| WHAT YOU SHOULD DO |
Copy the items starting with the line containing "This screenshot has width=411, height=349." and going on through the line containing "click(790, 67)", requests included. Shift every coordinate in the answers by adding 3 to it.

(Word and element locating data)
╔══

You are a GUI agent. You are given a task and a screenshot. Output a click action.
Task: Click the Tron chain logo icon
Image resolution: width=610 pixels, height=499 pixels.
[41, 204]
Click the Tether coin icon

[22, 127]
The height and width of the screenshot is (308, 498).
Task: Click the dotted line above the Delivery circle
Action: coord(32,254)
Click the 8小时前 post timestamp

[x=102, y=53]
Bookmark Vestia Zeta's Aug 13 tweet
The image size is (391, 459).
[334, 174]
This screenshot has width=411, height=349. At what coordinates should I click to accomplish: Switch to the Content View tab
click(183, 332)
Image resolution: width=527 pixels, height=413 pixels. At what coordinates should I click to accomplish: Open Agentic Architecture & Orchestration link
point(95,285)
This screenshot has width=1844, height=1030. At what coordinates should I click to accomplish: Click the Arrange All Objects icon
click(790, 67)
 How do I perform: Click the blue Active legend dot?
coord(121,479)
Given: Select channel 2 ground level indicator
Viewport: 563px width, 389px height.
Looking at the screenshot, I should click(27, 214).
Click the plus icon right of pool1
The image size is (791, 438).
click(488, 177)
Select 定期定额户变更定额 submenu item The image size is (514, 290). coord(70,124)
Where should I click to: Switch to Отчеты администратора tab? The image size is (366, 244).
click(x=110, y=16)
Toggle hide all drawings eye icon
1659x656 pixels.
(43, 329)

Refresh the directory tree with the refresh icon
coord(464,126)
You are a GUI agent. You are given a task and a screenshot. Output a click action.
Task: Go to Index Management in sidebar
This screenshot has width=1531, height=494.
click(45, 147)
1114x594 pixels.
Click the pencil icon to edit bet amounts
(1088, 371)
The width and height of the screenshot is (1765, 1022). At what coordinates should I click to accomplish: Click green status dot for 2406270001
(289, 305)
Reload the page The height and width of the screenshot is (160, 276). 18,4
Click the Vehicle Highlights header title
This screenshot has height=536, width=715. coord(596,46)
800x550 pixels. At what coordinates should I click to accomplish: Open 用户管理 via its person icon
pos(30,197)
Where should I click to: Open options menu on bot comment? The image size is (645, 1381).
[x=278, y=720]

╚══

| SOLUTION TO THIS TASK |
This screenshot has width=411, height=349. At what coordinates should I click to accomplish: Switch to the Content View tab
click(186, 335)
Image resolution: width=527 pixels, height=413 pixels. At what coordinates should I click to accomplish: Open Agentic Architecture & Orchestration link
point(98,288)
This screenshot has width=1844, height=1030. At what coordinates should I click to accomplish: Click the Arrange All Objects icon
click(793, 70)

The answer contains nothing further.